Input material START

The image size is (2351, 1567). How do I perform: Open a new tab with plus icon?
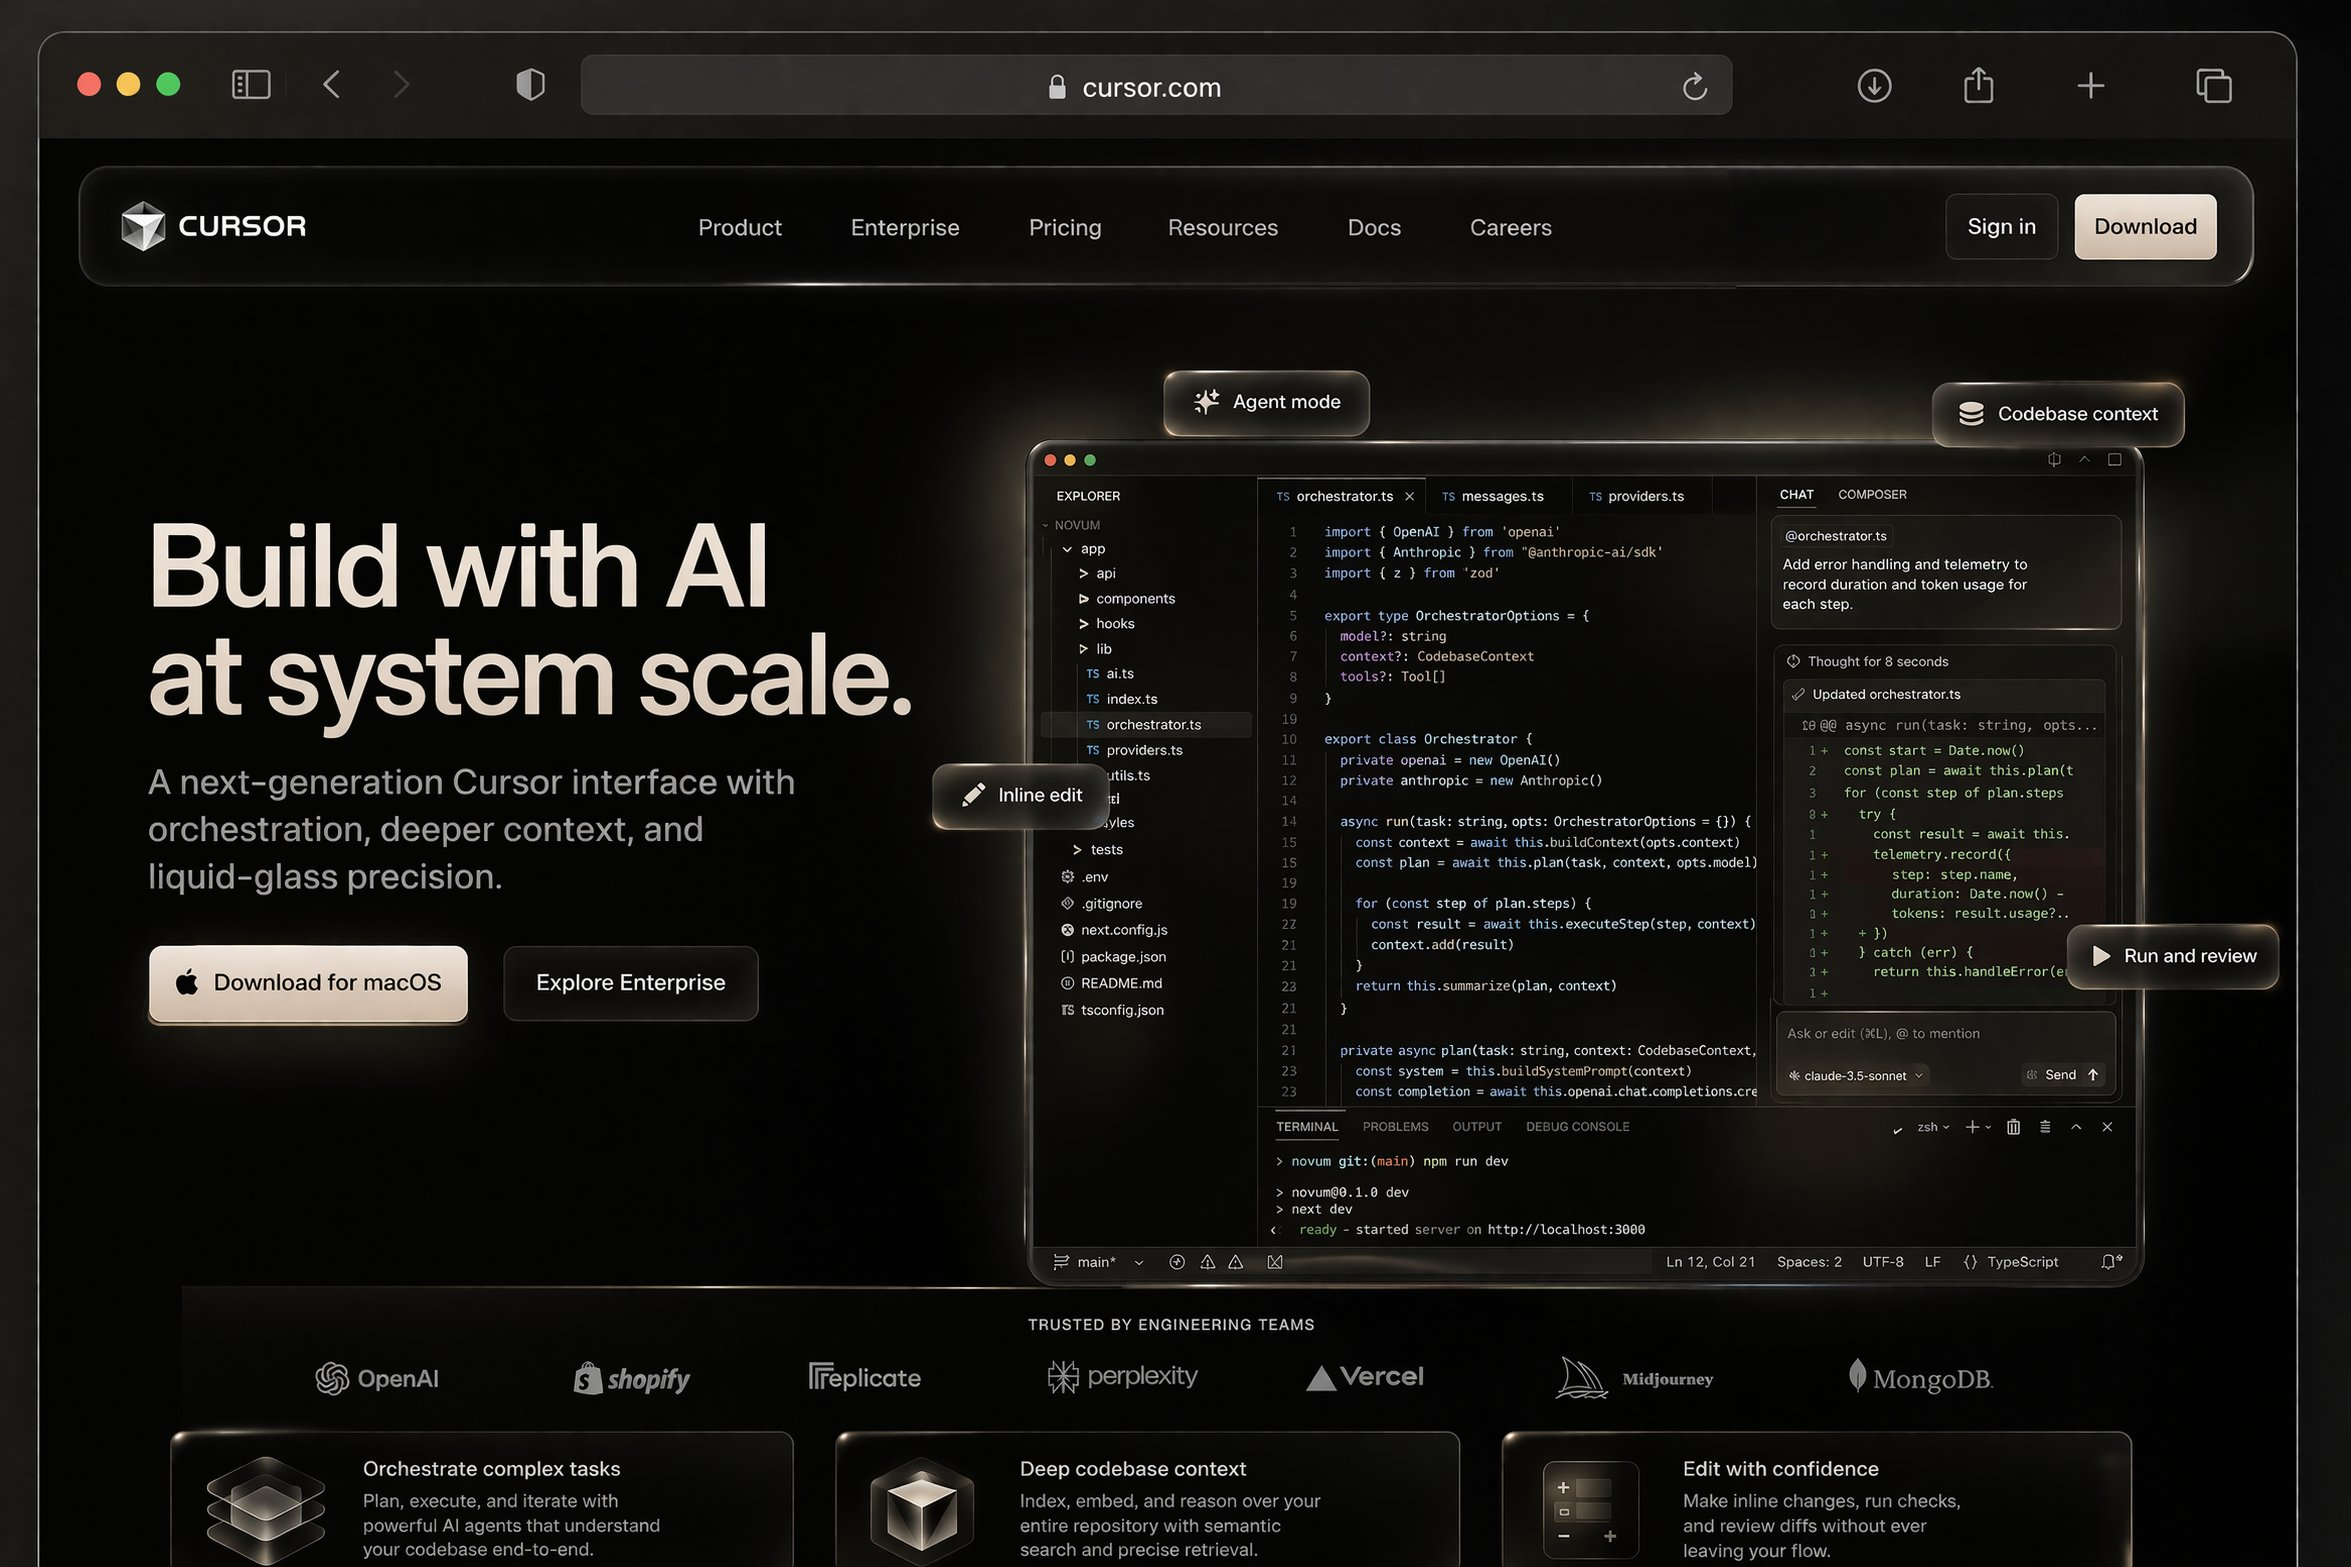2090,86
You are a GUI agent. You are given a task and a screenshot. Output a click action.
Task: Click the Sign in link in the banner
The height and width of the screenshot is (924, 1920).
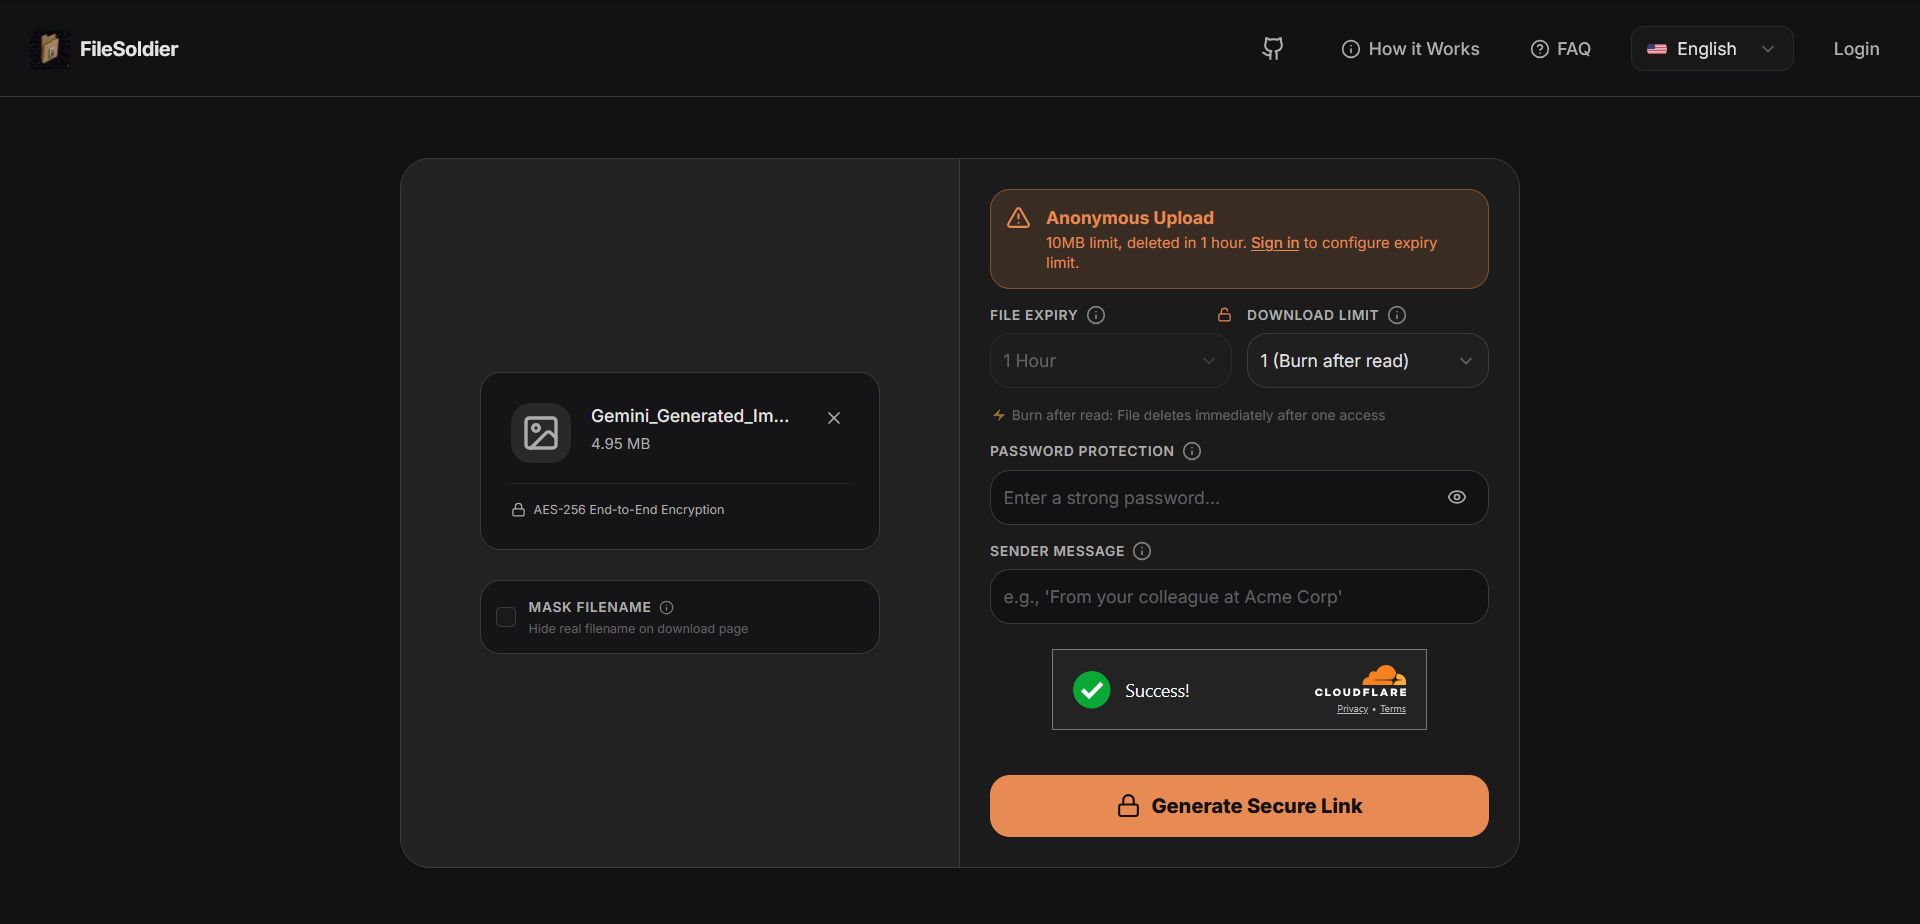[1274, 243]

Input material END

Problem
Exclude all pictures and return precisely the lines from the one containing "You are a GUI" through the closing line of the data.

Solution below
You are a GUI agent. You are given a task and a screenshot. Output a click action.
Task: Click the Sign in link in the banner
The height and width of the screenshot is (924, 1920).
[1274, 243]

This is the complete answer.